→ About this exercise
Write out again the lines from the line with "1229x879 pixels." up to and including the line with "the icon next", exactly as they stand below, and skip any picture.

(Beginning of Data for analysis)

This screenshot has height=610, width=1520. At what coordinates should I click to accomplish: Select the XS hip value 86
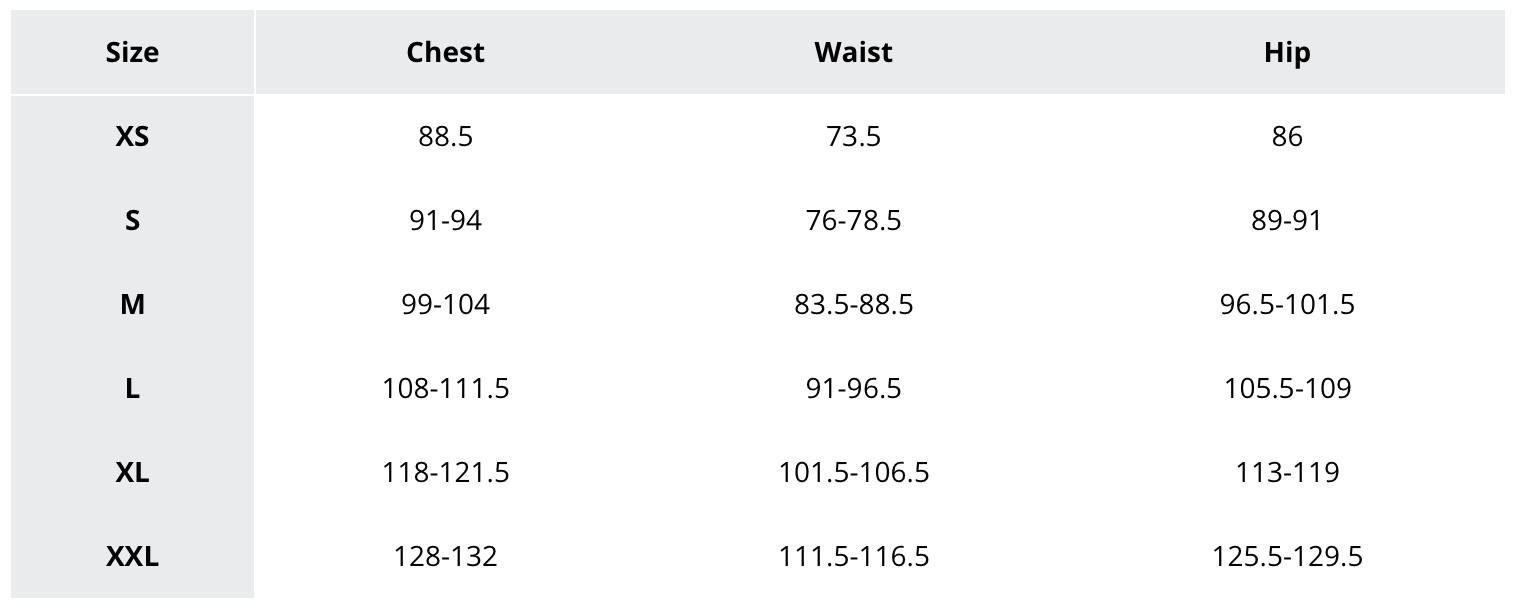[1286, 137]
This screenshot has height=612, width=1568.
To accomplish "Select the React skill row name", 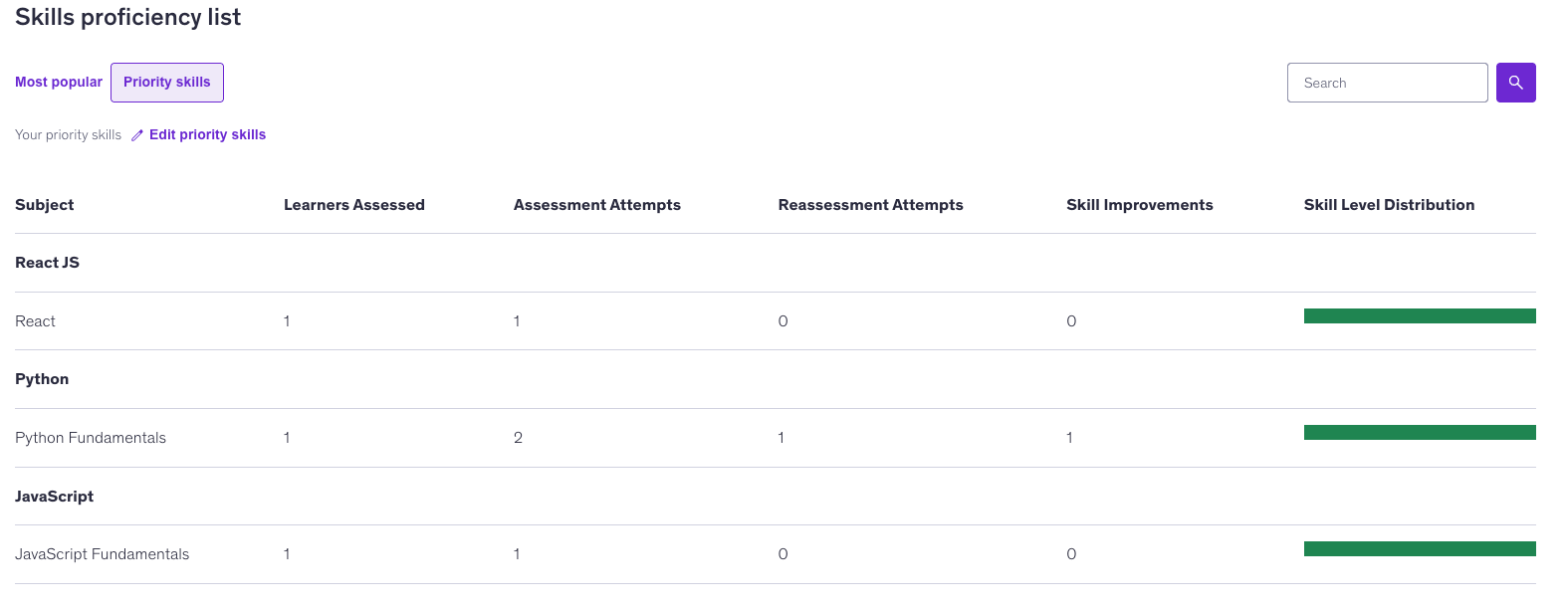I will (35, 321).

(End of Data for analysis)
(Beginning of Data for analysis)

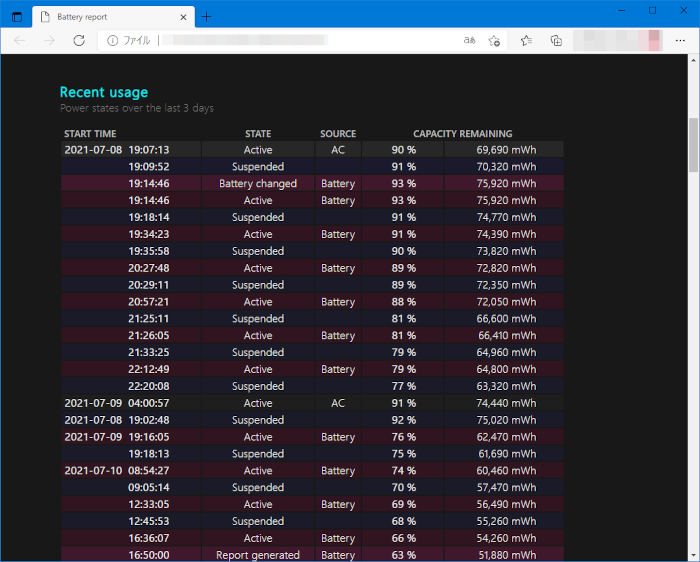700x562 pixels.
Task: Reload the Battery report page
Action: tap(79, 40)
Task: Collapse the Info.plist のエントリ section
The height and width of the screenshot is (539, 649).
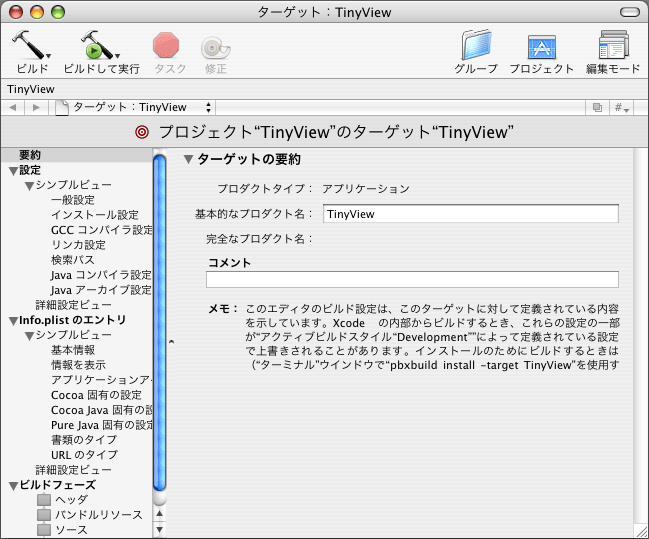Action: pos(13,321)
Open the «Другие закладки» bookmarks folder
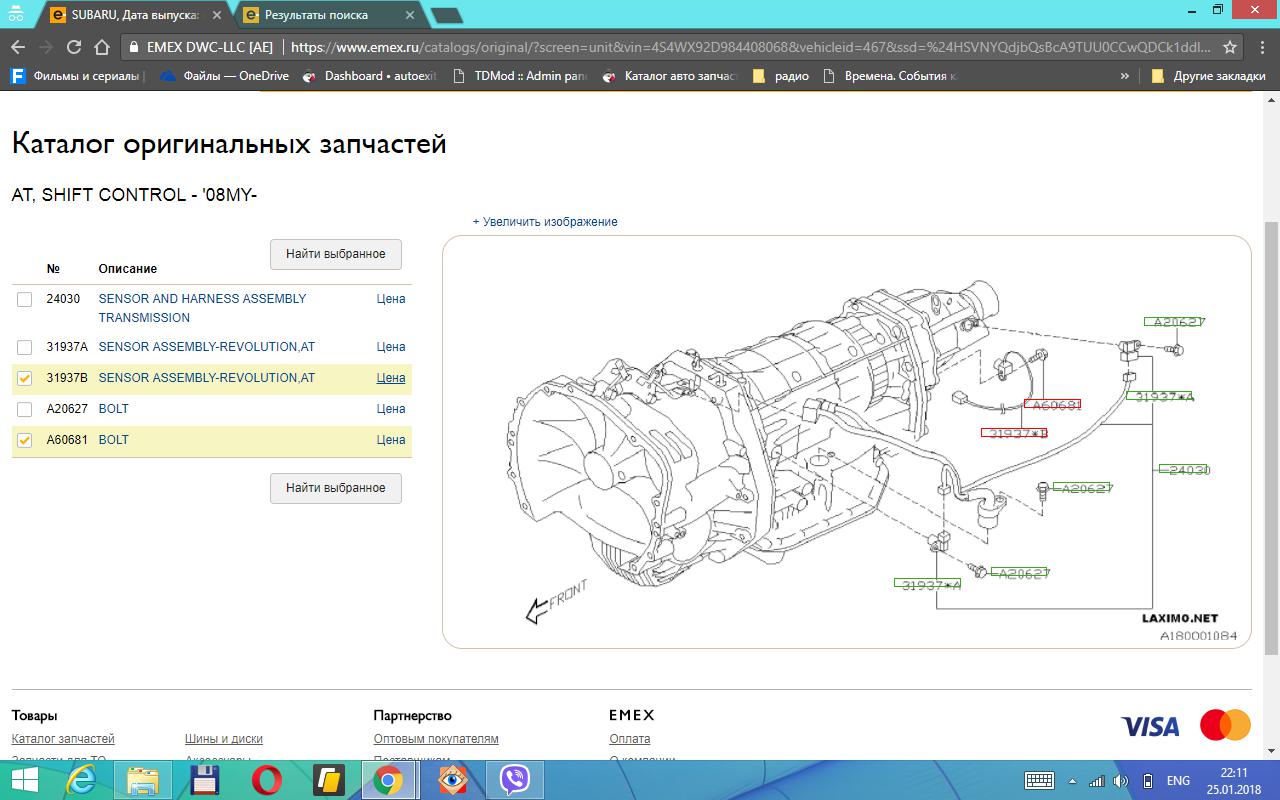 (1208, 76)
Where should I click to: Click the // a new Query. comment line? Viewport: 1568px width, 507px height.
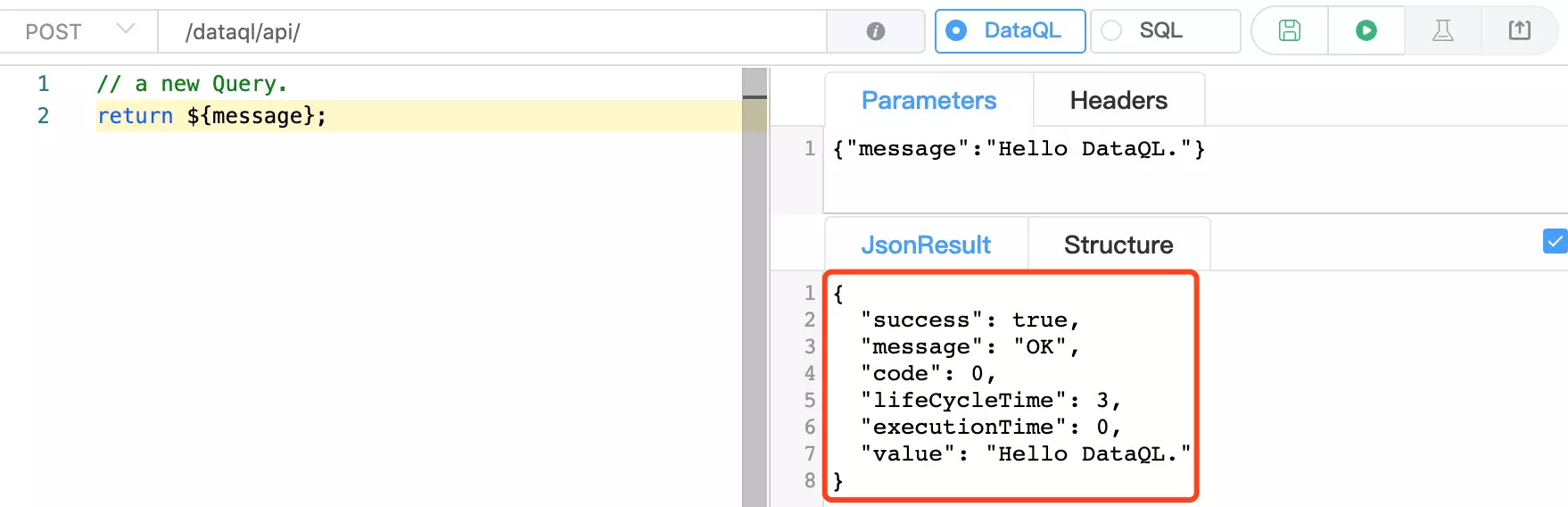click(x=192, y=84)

(End of Data for analysis)
(Beginning of Data for analysis)

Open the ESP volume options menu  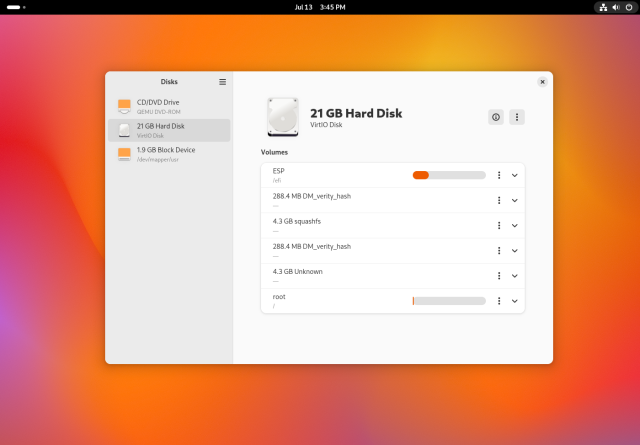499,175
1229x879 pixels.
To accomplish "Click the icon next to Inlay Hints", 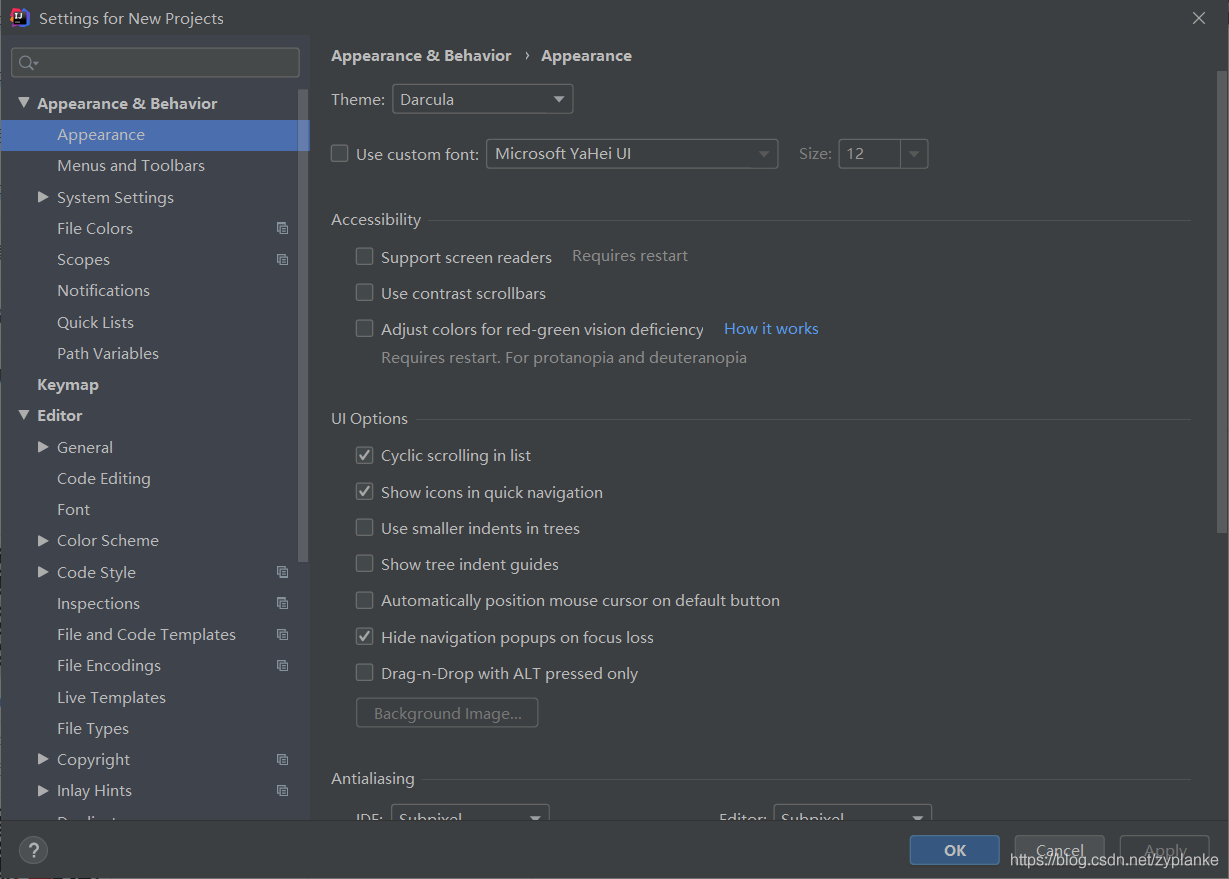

(End of Data for analysis)

→ Task response
1229x879 pixels.
To accomplish "Click the icon next to Inlay Hints", 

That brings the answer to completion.